In the entries below, how many lines contain the string "agent"? Respond with the number only.

• • • • • • •

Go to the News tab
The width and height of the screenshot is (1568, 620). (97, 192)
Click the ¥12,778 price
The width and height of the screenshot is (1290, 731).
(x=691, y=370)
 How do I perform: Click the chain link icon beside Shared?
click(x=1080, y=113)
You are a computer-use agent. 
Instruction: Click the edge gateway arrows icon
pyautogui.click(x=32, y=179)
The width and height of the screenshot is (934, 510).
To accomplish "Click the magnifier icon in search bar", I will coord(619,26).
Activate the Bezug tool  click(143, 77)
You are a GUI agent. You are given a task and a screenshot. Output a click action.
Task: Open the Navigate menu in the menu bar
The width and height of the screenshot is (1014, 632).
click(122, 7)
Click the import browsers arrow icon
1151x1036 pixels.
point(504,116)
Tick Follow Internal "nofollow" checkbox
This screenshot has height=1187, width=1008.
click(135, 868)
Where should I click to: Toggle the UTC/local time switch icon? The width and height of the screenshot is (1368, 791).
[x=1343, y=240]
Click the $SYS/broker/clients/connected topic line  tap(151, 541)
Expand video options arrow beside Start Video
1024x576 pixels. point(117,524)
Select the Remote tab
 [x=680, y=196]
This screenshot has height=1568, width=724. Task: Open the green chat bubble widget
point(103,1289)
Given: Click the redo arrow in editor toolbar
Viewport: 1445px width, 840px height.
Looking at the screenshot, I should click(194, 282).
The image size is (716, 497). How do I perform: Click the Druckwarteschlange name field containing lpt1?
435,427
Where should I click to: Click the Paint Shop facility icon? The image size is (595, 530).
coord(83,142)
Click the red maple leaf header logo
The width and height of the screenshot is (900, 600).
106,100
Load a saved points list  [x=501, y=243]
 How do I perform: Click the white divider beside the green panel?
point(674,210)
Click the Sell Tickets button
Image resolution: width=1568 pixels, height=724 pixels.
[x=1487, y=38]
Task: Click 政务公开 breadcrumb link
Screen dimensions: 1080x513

• • • • • • •

● **Expected output**
2